- [YOUR TASK]:
Pull every line of the entries that has the word "agent".

- [EXTRACTED RECORDS]:
Content starts
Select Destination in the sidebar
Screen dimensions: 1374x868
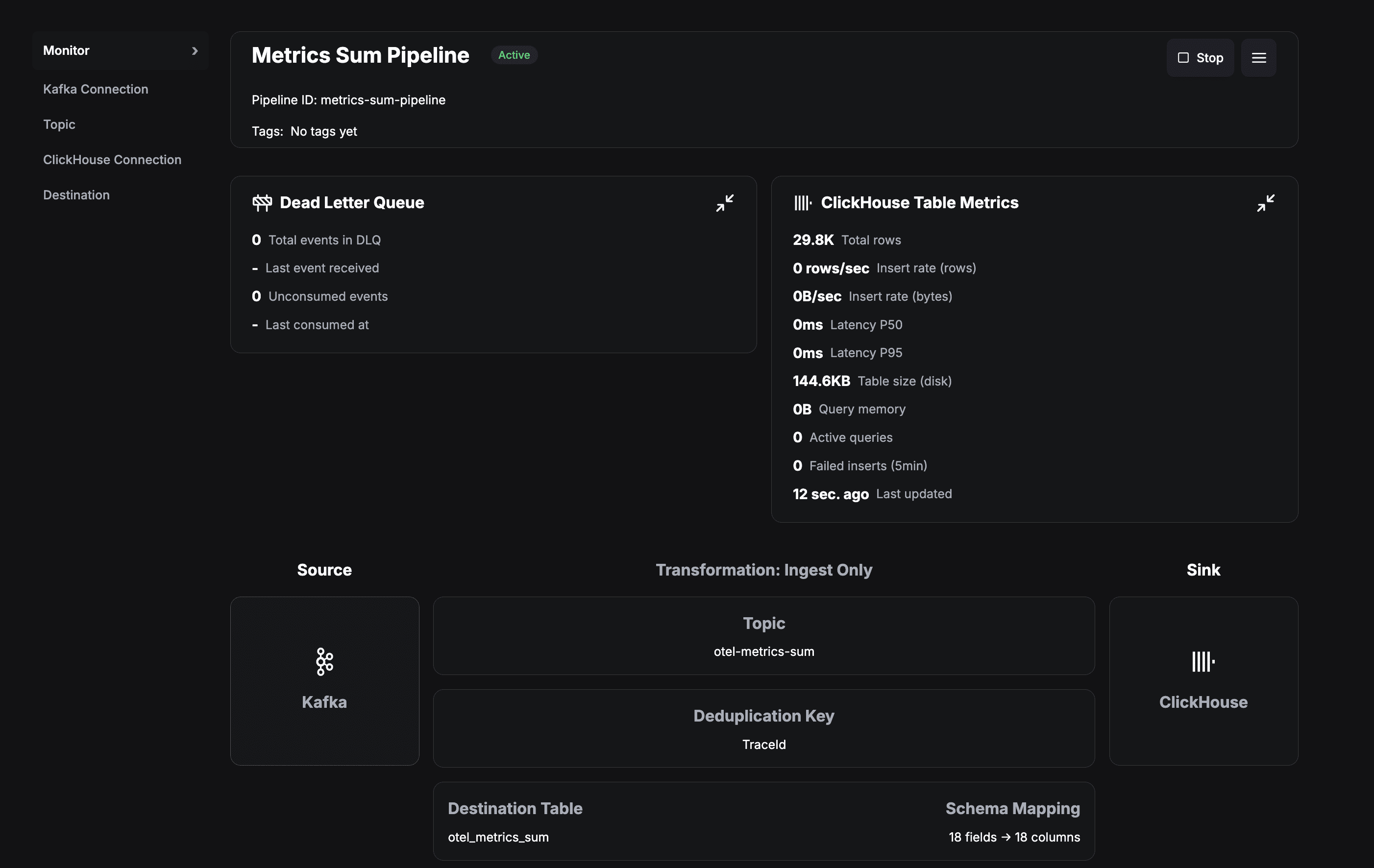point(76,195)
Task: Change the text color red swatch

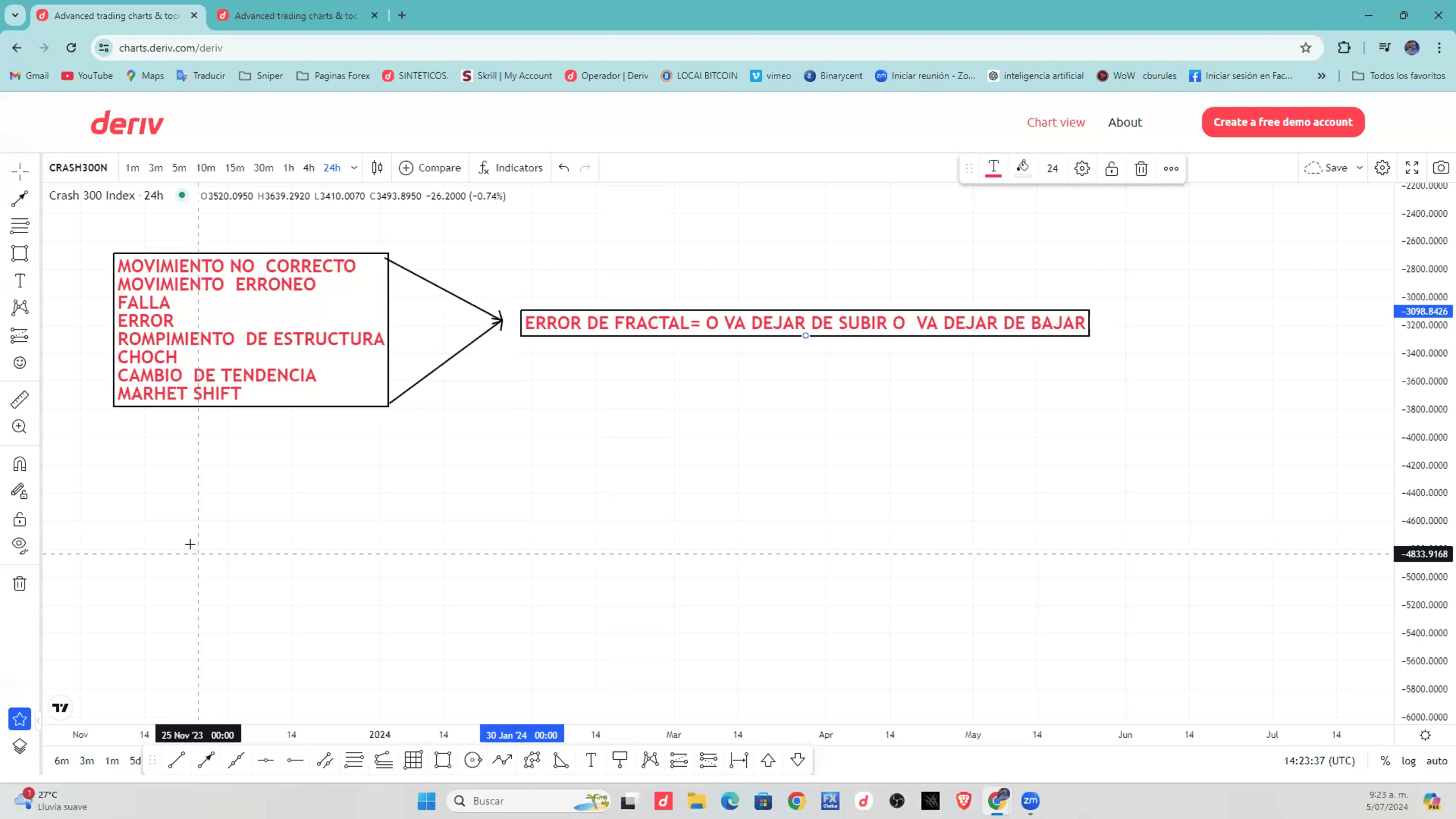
Content ends
Content starts
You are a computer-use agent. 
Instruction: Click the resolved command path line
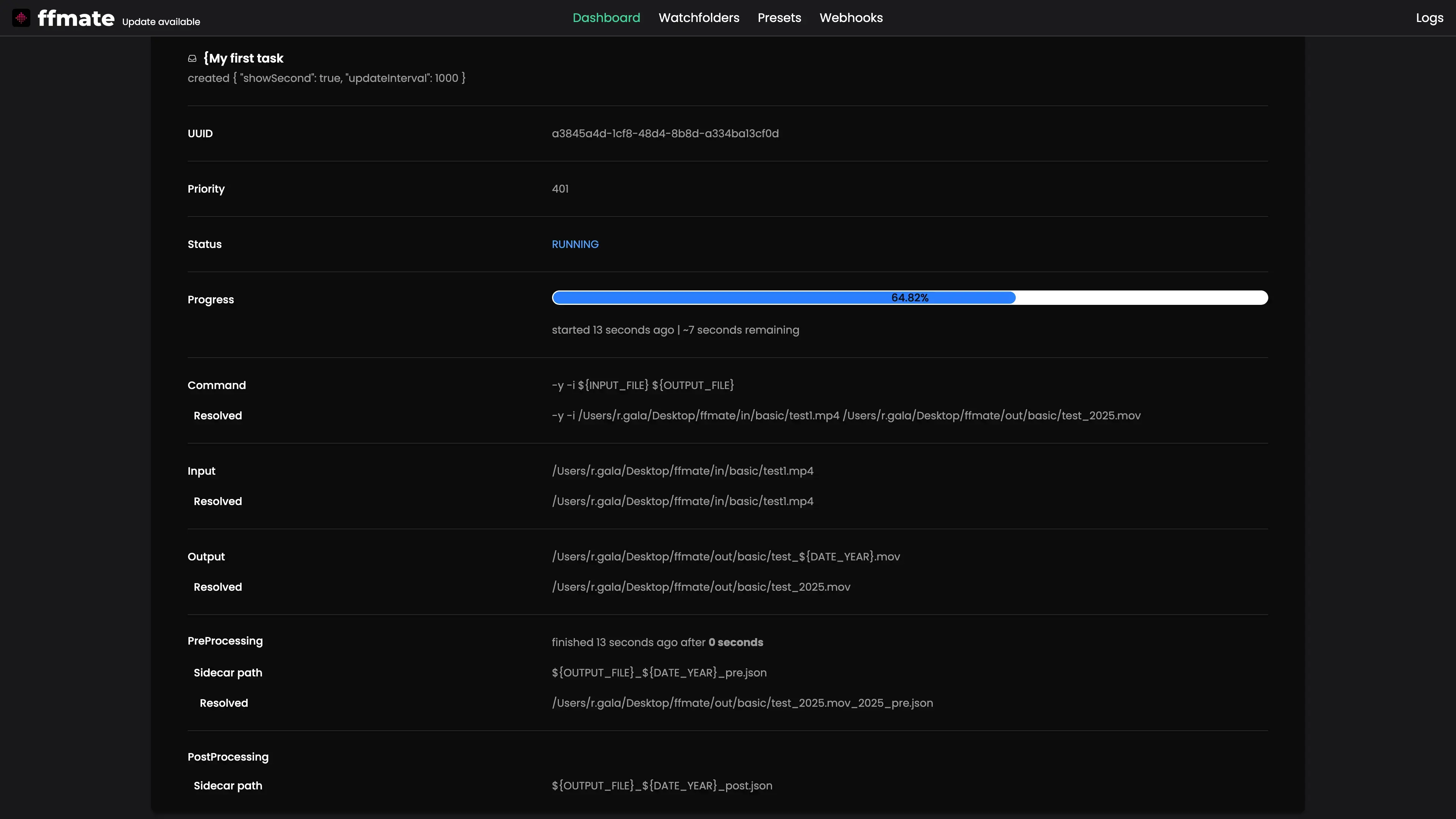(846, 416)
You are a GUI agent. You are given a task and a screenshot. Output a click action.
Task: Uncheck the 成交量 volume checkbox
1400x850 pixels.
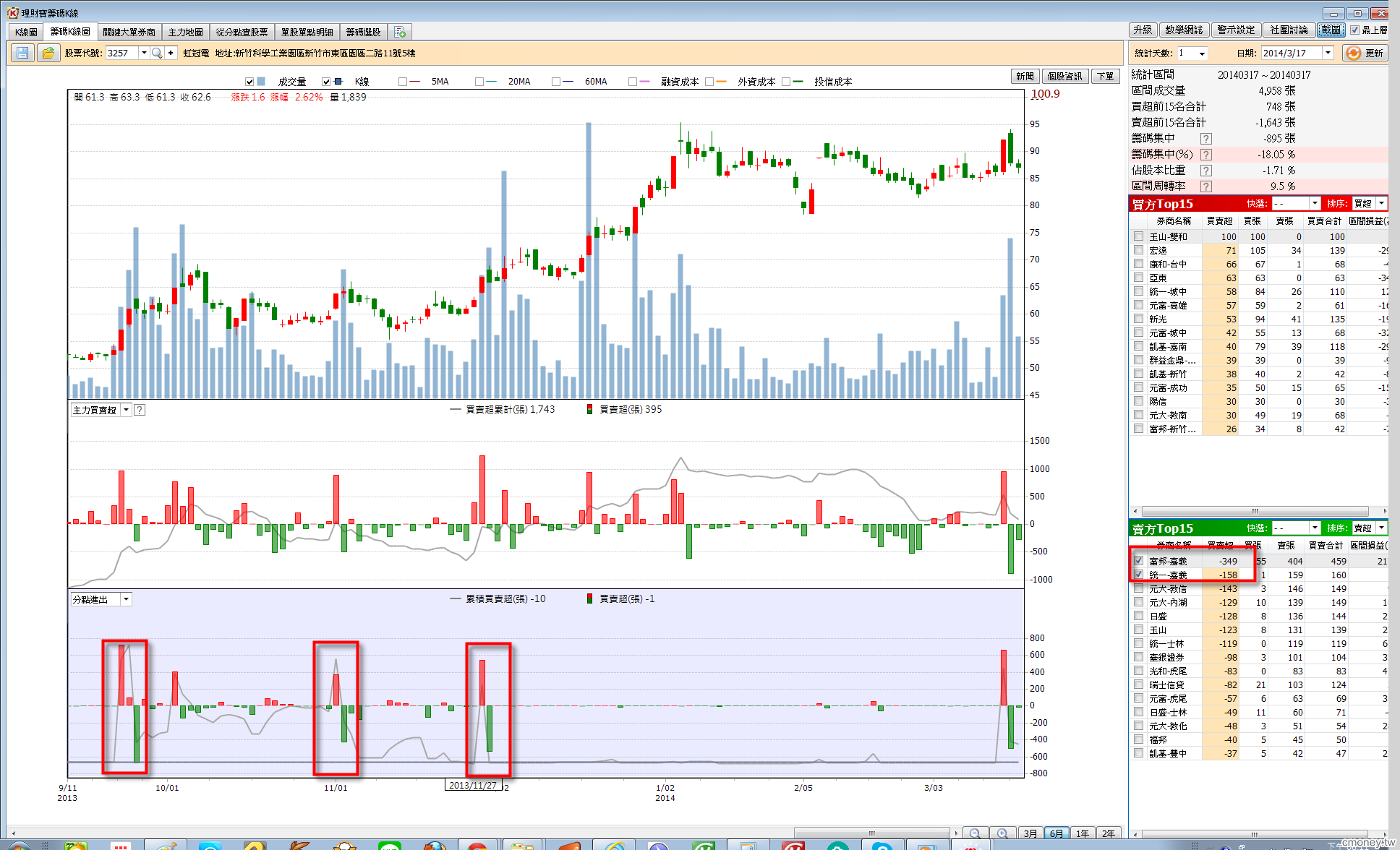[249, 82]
Content ends
- [TASK ANSWER]:
You are a computer-use agent. 
You are a GUI agent. You are given a task and a screenshot. Output a click action.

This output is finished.